This guide provides steps to be followed when you upgrade your applications to a newer version of Ruby on Rails. These steps are also available in individual release guides.

endprologue.

h3. Rails Upgrades

When you're upgrading an existing application, it's always a great idea to have good test coverage before going in. Rails 3 and above requires Ruby 1.8.7 or higher. Support for all of the previous Ruby versions has been dropped officially and you should upgrade as early as possible. Rails 3.2.x will be the last branch to support 1.8.7 and Rails 4 (current edge) will support only Ruby 1.9.3.

TIP: Note that Ruby 1.8.7 p248 and p249 have marshaling bugs that crash Rails. Ruby Enterprise Edition has these fixed since the release of 1.8.7-2010.02. On the 1.9 front, Ruby 1.9.1 is not usable because it outright segfaults, so if you want to use 1.9.x, jump on to 1.9.2 or 1.9.3 for smooth sailing.

h3. Upgrading from Rails 3.1 to Rails 3.2

We recommend that you first upgrade to Rails 3.1 in case you haven't and make sure your application still runs as expected before attempting an update to Rails 3.2. 

The following changes are meant for upgrading your application to Rails 3.2.1, the latest 3.2.x version of Rails.

h4(#gemfile3_2).

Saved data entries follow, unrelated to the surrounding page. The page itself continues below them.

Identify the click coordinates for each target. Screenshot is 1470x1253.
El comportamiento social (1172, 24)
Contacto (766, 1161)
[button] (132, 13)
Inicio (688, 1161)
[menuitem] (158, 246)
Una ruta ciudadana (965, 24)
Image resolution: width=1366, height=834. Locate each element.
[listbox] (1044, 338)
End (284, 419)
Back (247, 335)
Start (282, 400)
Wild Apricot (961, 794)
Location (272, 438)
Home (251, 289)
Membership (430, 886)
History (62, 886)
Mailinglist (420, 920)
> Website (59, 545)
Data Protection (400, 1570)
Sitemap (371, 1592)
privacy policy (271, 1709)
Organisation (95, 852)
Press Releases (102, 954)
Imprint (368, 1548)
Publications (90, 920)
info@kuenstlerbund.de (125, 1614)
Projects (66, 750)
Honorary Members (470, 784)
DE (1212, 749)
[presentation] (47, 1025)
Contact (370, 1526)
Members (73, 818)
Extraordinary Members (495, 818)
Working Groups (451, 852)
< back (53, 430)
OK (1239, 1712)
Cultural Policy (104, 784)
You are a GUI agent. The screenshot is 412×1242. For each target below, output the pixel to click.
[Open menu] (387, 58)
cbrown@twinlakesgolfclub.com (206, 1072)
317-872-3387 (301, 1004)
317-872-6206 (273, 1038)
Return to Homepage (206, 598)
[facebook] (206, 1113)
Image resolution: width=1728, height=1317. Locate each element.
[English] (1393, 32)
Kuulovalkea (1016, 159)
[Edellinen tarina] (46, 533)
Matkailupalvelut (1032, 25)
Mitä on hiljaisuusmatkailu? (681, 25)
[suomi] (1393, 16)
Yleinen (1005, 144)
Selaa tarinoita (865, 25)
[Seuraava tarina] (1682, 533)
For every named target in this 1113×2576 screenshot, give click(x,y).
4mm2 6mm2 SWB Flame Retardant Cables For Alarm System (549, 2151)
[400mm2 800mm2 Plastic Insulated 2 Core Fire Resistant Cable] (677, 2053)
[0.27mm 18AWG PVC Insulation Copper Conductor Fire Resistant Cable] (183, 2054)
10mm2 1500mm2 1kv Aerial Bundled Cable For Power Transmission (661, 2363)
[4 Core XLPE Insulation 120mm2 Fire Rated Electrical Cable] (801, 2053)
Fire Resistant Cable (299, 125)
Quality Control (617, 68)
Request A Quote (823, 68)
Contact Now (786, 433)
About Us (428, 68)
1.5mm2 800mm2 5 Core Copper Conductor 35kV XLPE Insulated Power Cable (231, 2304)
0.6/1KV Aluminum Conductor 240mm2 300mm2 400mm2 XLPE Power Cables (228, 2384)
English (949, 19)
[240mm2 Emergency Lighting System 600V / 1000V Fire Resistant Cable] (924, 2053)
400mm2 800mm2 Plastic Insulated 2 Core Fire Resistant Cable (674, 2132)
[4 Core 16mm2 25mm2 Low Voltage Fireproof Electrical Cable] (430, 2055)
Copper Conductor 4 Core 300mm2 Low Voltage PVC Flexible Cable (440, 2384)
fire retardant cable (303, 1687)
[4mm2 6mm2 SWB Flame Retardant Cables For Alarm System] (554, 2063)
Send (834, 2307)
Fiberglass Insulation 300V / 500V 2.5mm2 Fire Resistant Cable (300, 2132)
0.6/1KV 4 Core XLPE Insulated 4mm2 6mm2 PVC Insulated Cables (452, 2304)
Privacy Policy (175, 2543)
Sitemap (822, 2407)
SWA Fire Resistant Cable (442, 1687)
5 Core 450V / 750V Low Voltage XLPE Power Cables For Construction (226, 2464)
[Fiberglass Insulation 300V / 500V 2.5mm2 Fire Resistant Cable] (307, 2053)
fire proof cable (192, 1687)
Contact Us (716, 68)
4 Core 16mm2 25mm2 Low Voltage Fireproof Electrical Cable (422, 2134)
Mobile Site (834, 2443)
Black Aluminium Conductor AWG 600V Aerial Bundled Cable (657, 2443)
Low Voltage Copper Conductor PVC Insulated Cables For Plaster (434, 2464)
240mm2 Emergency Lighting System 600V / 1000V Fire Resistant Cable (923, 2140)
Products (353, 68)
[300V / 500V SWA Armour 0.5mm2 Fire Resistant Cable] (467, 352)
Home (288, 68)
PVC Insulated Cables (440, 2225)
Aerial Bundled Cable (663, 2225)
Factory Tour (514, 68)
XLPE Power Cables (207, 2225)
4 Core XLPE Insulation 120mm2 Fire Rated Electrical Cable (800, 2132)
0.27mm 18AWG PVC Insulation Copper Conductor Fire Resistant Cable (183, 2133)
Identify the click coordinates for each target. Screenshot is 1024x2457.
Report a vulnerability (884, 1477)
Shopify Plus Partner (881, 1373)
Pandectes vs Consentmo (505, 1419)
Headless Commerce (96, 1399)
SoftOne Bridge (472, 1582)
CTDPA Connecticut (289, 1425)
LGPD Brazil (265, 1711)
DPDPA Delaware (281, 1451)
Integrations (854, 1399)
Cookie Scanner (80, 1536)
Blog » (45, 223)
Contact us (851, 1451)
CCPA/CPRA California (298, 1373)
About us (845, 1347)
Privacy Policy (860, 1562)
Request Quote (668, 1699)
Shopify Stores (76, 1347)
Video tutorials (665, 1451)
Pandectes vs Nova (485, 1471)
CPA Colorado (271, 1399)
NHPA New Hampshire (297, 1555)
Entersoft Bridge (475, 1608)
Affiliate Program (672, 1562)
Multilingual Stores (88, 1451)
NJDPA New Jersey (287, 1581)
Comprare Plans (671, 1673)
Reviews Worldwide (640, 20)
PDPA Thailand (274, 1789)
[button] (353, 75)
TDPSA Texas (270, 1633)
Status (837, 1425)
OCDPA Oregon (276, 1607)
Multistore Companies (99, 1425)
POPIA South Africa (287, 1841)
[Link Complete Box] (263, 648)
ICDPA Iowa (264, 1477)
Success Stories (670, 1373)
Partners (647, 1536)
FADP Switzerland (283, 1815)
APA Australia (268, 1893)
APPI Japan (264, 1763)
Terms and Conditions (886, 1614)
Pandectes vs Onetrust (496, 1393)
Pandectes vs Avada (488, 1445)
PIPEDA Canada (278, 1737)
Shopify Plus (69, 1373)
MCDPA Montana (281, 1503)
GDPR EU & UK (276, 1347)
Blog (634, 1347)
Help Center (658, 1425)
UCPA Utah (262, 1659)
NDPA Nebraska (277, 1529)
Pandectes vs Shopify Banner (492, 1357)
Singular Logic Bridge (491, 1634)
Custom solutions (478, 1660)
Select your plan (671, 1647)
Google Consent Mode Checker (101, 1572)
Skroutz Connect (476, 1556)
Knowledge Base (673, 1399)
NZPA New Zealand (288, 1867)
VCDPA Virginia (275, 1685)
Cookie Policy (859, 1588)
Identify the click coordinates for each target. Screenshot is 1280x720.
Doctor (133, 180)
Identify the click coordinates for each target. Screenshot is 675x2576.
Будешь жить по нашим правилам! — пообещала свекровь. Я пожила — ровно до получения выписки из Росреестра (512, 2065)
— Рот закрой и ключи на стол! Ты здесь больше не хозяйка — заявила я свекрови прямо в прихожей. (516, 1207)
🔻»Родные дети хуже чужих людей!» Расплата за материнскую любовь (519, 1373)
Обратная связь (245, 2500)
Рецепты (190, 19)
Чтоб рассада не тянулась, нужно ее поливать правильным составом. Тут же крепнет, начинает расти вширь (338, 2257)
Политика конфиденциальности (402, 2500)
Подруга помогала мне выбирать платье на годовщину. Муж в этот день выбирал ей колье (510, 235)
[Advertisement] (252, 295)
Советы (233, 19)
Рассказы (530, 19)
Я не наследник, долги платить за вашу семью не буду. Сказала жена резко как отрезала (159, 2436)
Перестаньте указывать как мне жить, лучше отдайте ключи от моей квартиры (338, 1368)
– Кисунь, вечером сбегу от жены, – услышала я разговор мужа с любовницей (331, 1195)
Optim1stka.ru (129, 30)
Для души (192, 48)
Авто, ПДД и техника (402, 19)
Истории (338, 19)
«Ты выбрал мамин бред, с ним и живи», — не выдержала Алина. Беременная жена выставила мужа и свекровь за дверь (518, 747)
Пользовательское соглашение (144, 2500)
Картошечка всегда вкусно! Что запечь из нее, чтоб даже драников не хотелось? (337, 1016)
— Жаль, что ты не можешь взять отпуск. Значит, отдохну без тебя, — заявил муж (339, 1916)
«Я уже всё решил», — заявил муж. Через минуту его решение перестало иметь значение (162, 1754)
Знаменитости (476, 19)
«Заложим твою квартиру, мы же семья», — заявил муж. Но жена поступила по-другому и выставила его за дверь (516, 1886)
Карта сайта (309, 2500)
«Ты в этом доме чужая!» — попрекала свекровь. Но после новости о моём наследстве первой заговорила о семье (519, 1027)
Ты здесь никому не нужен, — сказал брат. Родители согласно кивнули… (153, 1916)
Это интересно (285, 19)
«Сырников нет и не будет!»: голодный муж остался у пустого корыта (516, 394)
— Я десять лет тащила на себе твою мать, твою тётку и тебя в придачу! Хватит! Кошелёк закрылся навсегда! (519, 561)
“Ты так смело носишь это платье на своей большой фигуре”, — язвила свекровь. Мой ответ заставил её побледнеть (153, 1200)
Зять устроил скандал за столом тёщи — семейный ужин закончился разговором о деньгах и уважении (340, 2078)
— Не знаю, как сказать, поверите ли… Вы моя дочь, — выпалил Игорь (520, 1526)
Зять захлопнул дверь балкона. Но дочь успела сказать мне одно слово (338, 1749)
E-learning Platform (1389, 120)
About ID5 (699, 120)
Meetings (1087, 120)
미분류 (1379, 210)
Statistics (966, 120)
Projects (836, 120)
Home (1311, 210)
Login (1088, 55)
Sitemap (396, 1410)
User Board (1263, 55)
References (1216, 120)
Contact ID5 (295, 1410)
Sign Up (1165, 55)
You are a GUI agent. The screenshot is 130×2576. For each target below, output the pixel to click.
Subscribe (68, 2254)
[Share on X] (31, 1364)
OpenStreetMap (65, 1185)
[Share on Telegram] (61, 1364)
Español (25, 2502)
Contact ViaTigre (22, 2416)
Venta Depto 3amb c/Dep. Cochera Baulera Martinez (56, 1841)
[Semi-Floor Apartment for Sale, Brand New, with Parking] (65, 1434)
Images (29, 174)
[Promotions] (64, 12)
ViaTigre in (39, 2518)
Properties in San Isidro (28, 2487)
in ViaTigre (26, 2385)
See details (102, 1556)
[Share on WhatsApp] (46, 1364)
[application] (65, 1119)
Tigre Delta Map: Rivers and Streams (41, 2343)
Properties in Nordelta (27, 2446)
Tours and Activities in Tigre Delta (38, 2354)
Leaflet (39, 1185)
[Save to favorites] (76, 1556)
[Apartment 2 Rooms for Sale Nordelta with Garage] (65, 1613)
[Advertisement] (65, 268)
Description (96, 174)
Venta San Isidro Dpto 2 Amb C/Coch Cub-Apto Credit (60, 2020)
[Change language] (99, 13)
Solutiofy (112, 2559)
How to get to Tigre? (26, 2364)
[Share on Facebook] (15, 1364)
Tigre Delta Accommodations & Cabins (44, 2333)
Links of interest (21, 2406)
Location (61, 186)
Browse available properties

Gemfile

Make the following changes to your +Gemfile+.

<ruby>
gem 'rails', '= 3.2.1'

group :assets do
  gem 'sass-rails',   '~> 3.2.3'
  gem 'coffee-rails', '~> 3.2.1'
  gem 'uglifier',     '>= 1.0.3'
end
</ruby>

h4(#config_dev3_2). config/environments/development.rb

* There are a couple of new configuration changes you'd want to add:

<ruby>
# Raise exception on mass assignment protection for Active Record models
config.active_record.mass_assignment_sanitizer = :strict

# Log the query plan for queries taking more than this (works
# with SQLite, MySQL, and PostgreSQL)
config.active_record.auto_explain_threshold_in_seconds = 0.5
</ruby>

h4(#config_test3_2). config/environments/test.rb

The <tt>mass_assignment_sanitizer</tt> config also needs to be added in <tt>config/environments/test.rb</tt>:

<ruby>
# Raise exception on mass assignment protection for Active Record models
config.active_record.mass_assignment_sanitizer = :strict
</ruby>

h4(#plugins3_2). vendor/plugins

* Rails 3.2 deprecates <tt>vendor/plugins</tt> and Rails 4.0 will remove them completely. You can start replacing these plugins by extracting them as gems and adding them in your Gemfile. If you choose not to make them gems, you can move them into, say, <tt>lib/my_plugin/*</tt> and add an appropriate initializer in <tt>config/initializers/my_plugin.rb</tt>.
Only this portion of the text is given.